Protokoll der Sitzung vom 09.07.2003

Ich habe den Eindruck, dass die Sorgen und Nöte Ostbayerns die Bundesregierung relativ wenig interessieren. Ich frage Sie: Ist das der Fall, weil wir in Bayern leben? Würde es in einem anderen Bundesland anders sein? Würde die Bundesregierung dann andere Akzente setzen?

In einem örtlichen Zeitungsartikel steht heute, dass ein Kandidat der SPD sagt: Wir müssen endlich benachteiligte Regionen besser fördern.

Liebe Kolleginnen und Kollegen von der SPD, Anspruch und Wirklichkeit klaffen da weit auseinander. 1996 hatten wir in der GA noch 21 Millionen e. Heute sind es, wie ich schon ausgeführt habe, nur noch rund 10 Millionen e. Das heißt, 1996 gab es noch mehr als das Doppelte an Mitteln. Darauf haben wir schon häufig verwiesen, aber es nützt bei Ihnen anscheinend nichts.

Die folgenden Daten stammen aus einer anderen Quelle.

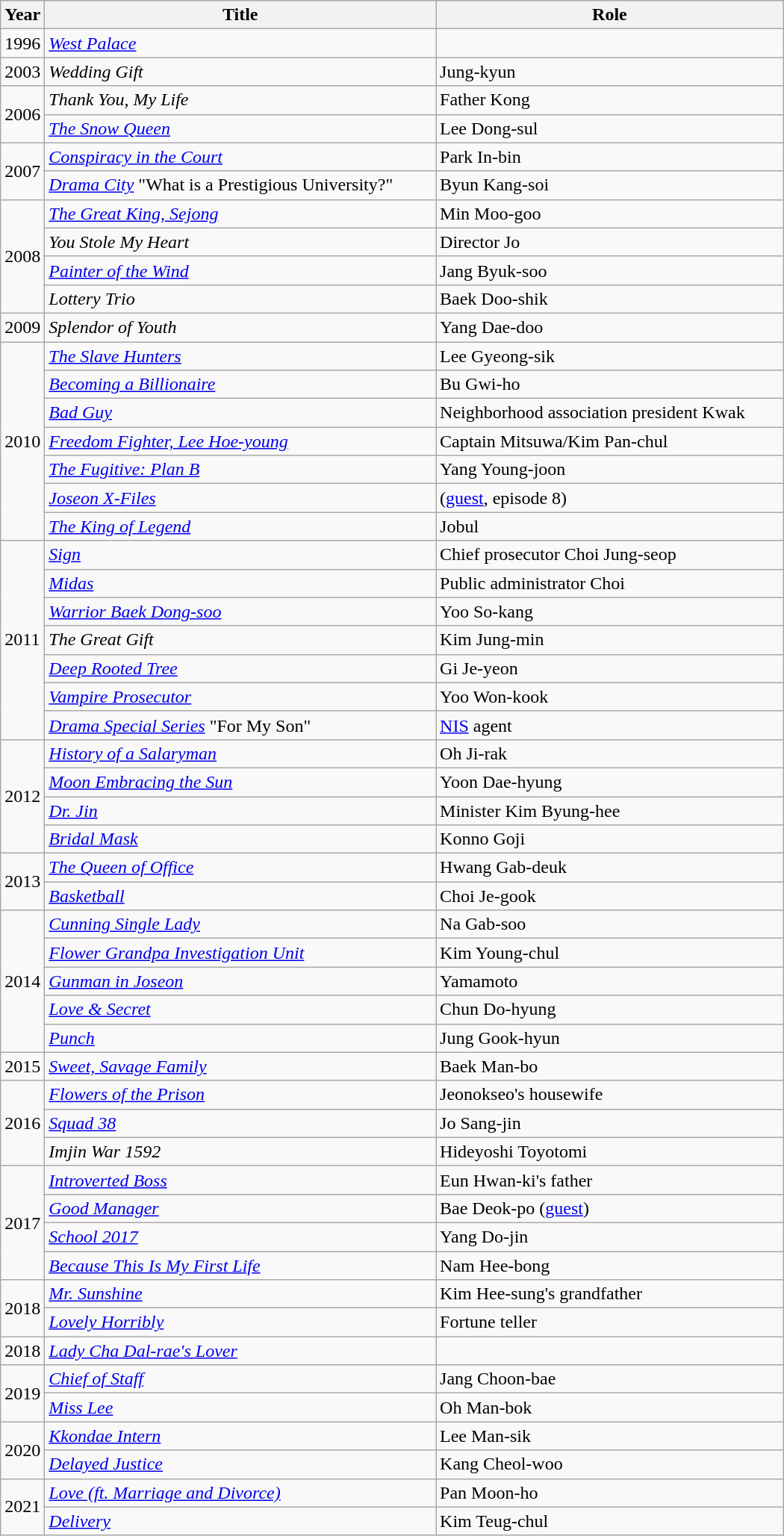
Eun Hwan-ki's father [610, 1180]
Neighborhood association president Kwak [610, 413]
Jang Byuk-soo [610, 270]
Nam Hee-bong [610, 1266]
Public administrator Choi [610, 583]
Delayed Justice [240, 1464]
Yang Do-jin [610, 1236]
2011 [22, 640]
The King of Legend [240, 526]
Kim Jung-min [610, 640]
Konno Goji [610, 839]
Mr. Sunshine [240, 1294]
Gi Je-yeon [610, 668]
West Palace [240, 43]
Imjin War 1592 [240, 1151]
Lovely Horribly [240, 1322]
Jeonokseo's housewife [610, 1095]
Hideyoshi Toyotomi [610, 1151]
Yoo Won-kook [610, 697]
Kkondae Intern [240, 1436]
2003 [22, 72]
History of a Salaryman [240, 753]
2012 [22, 796]
Jobul [610, 526]
Jang Choon-bae [610, 1379]
Good Manager [240, 1208]
Love (ft. Marriage and Divorce) [240, 1493]
Chief prosecutor Choi Jung-seop [610, 555]
Hwang Gab-deuk [610, 868]
Gunman in Joseon [240, 981]
2016 [22, 1123]
2006 [22, 114]
Oh Ji-rak [610, 753]
Bad Guy [240, 413]
Yoon Dae-hyung [610, 782]
Jo Sang-jin [610, 1123]
2021 [22, 1507]
Father Kong [610, 100]
The Great King, Sejong [240, 214]
2017 [22, 1222]
Chun Do-hyung [610, 1009]
The Queen of Office [240, 868]
Drama City "What is a Prestigious University?" [240, 185]
Na Gab-soo [610, 924]
(guest, episode 8) [610, 498]
Kim Teug-chul [610, 1521]
Yang Young-joon [610, 470]
Miss Lee [240, 1407]
2008 [22, 256]
2010 [22, 441]
Role [610, 15]
2013 [22, 882]
Love & Secret [240, 1009]
School 2017 [240, 1236]
Painter of the Wind [240, 270]
Chief of Staff [240, 1379]
Jung-kyun [610, 72]
Delivery [240, 1521]
Baek Man-bo [610, 1066]
Sign [240, 555]
NIS agent [610, 725]
Warrior Baek Dong-soo [240, 612]
Flowers of the Prison [240, 1095]
Wedding Gift [240, 72]
Conspiracy in the Court [240, 157]
Sweet, Savage Family [240, 1066]
The Fugitive: Plan B [240, 470]
Jung Gook-hyun [610, 1038]
Fortune teller [610, 1322]
2019 [22, 1393]
2015 [22, 1066]
Year [22, 15]
Yang Dae-doo [610, 327]
Min Moo-goo [610, 214]
Director Jo [610, 242]
Dr. Jin [240, 810]
2014 [22, 981]
Kim Young-chul [610, 953]
Minister Kim Byung-hee [610, 810]
Flower Grandpa Investigation Unit [240, 953]
Drama Special Series "For My Son" [240, 725]
Splendor of Youth [240, 327]
Introverted Boss [240, 1180]
Byun Kang-soi [610, 185]
Lee Gyeong-sik [610, 356]
Bridal Mask [240, 839]
You Stole My Heart [240, 242]
Choi Je-gook [610, 896]
Lady Cha Dal-rae's Lover [240, 1351]
2020 [22, 1450]
Yoo So-kang [610, 612]
Moon Embracing the Sun [240, 782]
Lee Man-sik [610, 1436]
2009 [22, 327]
Freedom Fighter, Lee Hoe-young [240, 441]
Cunning Single Lady [240, 924]
The Slave Hunters [240, 356]
Yamamoto [610, 981]
Vampire Prosecutor [240, 697]
Oh Man-bok [610, 1407]
Lee Dong-sul [610, 128]
Kim Hee-sung's grandfather [610, 1294]
Pan Moon-ho [610, 1493]
Bae Deok-po (guest) [610, 1208]
Baek Doo-shik [610, 299]
Deep Rooted Tree [240, 668]
Park In-bin [610, 157]
Captain Mitsuwa/Kim Pan-chul [610, 441]
Basketball [240, 896]
Becoming a Billionaire [240, 385]
Joseon X-Files [240, 498]
The Snow Queen [240, 128]
Squad 38 [240, 1123]
Lottery Trio [240, 299]
The Great Gift [240, 640]
Title [240, 15]
Bu Gwi-ho [610, 385]
Punch [240, 1038]
1996 [22, 43]
2007 [22, 171]
Thank You, My Life [240, 100]
Kang Cheol-woo [610, 1464]
Because This Is My First Life [240, 1266]
Midas [240, 583]
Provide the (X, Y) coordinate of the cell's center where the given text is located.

Im Dezember 2000 war der Bundeskanzler in Weiden. Herr Kollege Schieder und andere waren mit dabei. Damals hatte der Bundeskanzler bekannt gegeben – das ist in den Zeitungen nachzulesen –, dass man für das ostbayerische Gebiet ein Ertüchtigungsprogramm von der Bundesregierung aus auflegen wird. Aber bis zum heutigen Tag ist nicht ein einziger Euro von der Bundesregierung gekommen. Das sage ich zum Thema „versprochen und gebrochen“. Das ist eine entscheidende Feststellung in diesem Zusammenhang.

(Beifall bei der CSU)

Ich bin dankbar, dass wir – Herr Staatsekretär Spitzner wird darauf noch eingehen – von der Staatsregierung her aus den Hightech-Erlösen ein Ertüchtigungsprogramm in der Region von 100 Millionen e haben. Damit können wir entsprechende Förderungen durchführen. Insgesamt gibt es vom Freistaat Bayern rund 120 Millionen e Regionalförderung. Das sind entscheidende Akzente. Solche würde ich endlich auch von der Bundesregierung erwarten.

(Beifall bei der CSU)

Ich darf noch auf die Diskussion eingehen, zum Beispiel auf den Vorwurf von Herrn Stiegler im Zusammenhang mit Äußerungen von Frau Kollegin Deml und anderen, und zwar anlässlich der Föderalismusdebatte. Wer diese Dinge in einen Zusammenhang miteinander bringt, verkennt die Tatsachen. Es ist natürlich so, dass wir bei der Föderalismusdebatte gesagt haben: Die Gemeinschaftsaufgaben und die Mischfinanzierung sollen künftig abgebaut werden. Aber, liebe Kolleginnen und Kollegen, wir haben auch festgestellt: Das darf nicht zulasten der Länder gehen, sondern wir wollen diese Kompetenzen betreffend unsere Regionen auf Landesebene untergebracht sehen. Vor allem wollen wir einen kompletten finanziellen Ausgleich in diesen Bereichen haben.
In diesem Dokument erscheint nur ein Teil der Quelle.